"It is a practical solution in a dense community, where lethal options are problematic," Mayor Swiderski told me today. "There's an eagerness to see that the problem is addressed."
Our team has darted 25 deer thus far, and we'll be here into April. "Our goal is to treat two-thirds of the female segment of the population – from 30 to 50 - in order to curb the size of the population over time," says Stephanie Boyles Griffin, senior director of Innovative Wildlife Management for The HSUS.

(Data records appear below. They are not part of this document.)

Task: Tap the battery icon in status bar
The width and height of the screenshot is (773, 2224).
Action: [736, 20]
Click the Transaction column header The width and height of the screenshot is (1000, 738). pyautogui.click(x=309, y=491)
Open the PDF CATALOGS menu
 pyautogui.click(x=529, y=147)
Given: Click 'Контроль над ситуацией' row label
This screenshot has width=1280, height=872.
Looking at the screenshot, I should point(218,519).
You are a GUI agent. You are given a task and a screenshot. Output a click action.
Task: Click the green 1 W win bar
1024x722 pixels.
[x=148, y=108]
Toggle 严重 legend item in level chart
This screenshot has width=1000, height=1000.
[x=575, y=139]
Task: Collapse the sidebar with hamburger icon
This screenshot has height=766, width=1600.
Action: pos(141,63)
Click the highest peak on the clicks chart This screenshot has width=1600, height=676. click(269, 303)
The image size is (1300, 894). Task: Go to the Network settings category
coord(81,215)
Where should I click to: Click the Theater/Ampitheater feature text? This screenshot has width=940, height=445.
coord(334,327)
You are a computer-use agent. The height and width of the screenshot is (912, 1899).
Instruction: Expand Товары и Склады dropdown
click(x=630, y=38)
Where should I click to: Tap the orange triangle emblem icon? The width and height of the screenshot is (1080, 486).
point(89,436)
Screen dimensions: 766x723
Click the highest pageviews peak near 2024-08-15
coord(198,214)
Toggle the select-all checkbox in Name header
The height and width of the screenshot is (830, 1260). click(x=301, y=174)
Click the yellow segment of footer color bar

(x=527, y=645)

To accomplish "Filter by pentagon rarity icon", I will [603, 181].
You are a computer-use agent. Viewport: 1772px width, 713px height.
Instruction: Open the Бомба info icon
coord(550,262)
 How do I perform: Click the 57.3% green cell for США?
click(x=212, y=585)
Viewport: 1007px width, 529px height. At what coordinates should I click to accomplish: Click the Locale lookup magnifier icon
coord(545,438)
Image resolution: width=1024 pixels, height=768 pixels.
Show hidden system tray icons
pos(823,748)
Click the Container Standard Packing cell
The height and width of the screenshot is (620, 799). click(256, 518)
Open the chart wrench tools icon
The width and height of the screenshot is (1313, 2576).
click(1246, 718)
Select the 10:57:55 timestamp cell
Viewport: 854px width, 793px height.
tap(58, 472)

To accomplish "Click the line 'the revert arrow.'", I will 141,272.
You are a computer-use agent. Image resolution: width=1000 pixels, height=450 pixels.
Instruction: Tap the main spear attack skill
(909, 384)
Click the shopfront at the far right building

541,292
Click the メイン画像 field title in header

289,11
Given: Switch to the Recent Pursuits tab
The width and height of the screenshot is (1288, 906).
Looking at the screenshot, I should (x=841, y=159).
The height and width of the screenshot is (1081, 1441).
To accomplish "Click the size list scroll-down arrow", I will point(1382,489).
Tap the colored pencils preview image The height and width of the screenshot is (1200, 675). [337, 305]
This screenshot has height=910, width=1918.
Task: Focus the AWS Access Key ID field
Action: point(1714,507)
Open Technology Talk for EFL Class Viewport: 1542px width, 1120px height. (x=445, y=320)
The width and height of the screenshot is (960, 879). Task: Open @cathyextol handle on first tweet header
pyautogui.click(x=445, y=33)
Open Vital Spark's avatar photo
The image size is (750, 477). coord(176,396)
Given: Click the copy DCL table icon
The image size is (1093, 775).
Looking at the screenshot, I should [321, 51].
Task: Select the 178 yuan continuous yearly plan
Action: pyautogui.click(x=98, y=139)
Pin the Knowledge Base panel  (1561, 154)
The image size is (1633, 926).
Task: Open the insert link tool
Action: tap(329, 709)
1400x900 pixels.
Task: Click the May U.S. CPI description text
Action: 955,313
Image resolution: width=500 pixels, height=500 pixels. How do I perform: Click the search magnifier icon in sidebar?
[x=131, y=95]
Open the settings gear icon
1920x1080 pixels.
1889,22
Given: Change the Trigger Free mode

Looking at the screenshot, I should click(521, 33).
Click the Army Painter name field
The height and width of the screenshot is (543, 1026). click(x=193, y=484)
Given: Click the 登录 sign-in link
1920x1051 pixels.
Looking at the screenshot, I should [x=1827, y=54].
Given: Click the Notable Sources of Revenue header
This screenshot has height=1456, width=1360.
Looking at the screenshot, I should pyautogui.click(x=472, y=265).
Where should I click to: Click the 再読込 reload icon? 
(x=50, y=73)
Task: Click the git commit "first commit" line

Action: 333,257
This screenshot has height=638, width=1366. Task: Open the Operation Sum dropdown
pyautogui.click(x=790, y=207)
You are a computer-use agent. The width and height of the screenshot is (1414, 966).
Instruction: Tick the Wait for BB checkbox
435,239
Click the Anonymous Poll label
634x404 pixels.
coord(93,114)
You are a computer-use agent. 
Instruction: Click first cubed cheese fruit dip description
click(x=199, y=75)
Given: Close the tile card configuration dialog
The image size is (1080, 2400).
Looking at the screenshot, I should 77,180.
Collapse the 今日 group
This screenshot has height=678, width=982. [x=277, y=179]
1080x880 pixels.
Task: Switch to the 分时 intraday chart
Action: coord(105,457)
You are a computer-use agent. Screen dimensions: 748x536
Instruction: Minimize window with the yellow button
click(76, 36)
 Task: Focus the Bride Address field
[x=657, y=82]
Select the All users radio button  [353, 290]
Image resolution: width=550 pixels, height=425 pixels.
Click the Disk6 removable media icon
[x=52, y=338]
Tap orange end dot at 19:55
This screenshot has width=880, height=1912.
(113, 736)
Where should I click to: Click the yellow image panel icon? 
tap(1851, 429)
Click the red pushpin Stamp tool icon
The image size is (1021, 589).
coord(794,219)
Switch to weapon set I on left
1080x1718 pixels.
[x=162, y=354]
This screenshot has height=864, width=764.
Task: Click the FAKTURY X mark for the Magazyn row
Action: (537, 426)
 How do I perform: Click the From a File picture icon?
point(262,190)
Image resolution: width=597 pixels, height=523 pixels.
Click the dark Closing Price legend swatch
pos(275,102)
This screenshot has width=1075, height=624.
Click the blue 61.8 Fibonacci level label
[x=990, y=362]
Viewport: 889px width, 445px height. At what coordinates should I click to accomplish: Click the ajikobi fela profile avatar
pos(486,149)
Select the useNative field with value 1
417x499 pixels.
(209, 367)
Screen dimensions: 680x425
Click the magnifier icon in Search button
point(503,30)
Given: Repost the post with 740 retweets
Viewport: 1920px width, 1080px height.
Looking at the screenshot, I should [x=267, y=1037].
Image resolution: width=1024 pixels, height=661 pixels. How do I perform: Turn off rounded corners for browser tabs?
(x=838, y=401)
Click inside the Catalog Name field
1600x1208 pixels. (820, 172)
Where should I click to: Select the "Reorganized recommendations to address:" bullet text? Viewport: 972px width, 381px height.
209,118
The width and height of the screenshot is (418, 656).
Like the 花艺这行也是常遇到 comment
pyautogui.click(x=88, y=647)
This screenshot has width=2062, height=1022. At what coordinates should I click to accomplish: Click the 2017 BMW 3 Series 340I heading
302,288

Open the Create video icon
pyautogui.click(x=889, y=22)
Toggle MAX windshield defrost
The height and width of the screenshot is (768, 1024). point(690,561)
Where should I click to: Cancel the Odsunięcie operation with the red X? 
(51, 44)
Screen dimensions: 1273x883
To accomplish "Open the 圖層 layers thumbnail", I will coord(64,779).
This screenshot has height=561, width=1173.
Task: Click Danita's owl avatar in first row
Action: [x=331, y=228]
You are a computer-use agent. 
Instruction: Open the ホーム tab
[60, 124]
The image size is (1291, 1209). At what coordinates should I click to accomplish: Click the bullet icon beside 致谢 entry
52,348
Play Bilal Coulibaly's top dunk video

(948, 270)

Stephanie and her team have set up feeder stations, with automatic dispensers spraying whole corn in a 10-foot radius of the four-foot-high device twice a day, taking advantage of the clustering of deer around these sites. Our team then approaches the deer, already pretty well habituated to a human presence, and shoots a targeted female with a dart that immobilizes her for a brief period. When she is down, our expert team removes the dart and treats the entry point. We attach a numbered tag to both ears and then inject the PZP-22 vaccine, which should prevent pregnancy for 22 months. We collect a little blood for a pregnancy screening, administer a broad-spectrum antibiotic, and do body measurements. We then reverse the effect of the tranquilizer, and it usually takes the deer two or three hours to recover. Our team stays with them until they get back on their feet, to protect them from dogs, coyotes, or any other possible threat.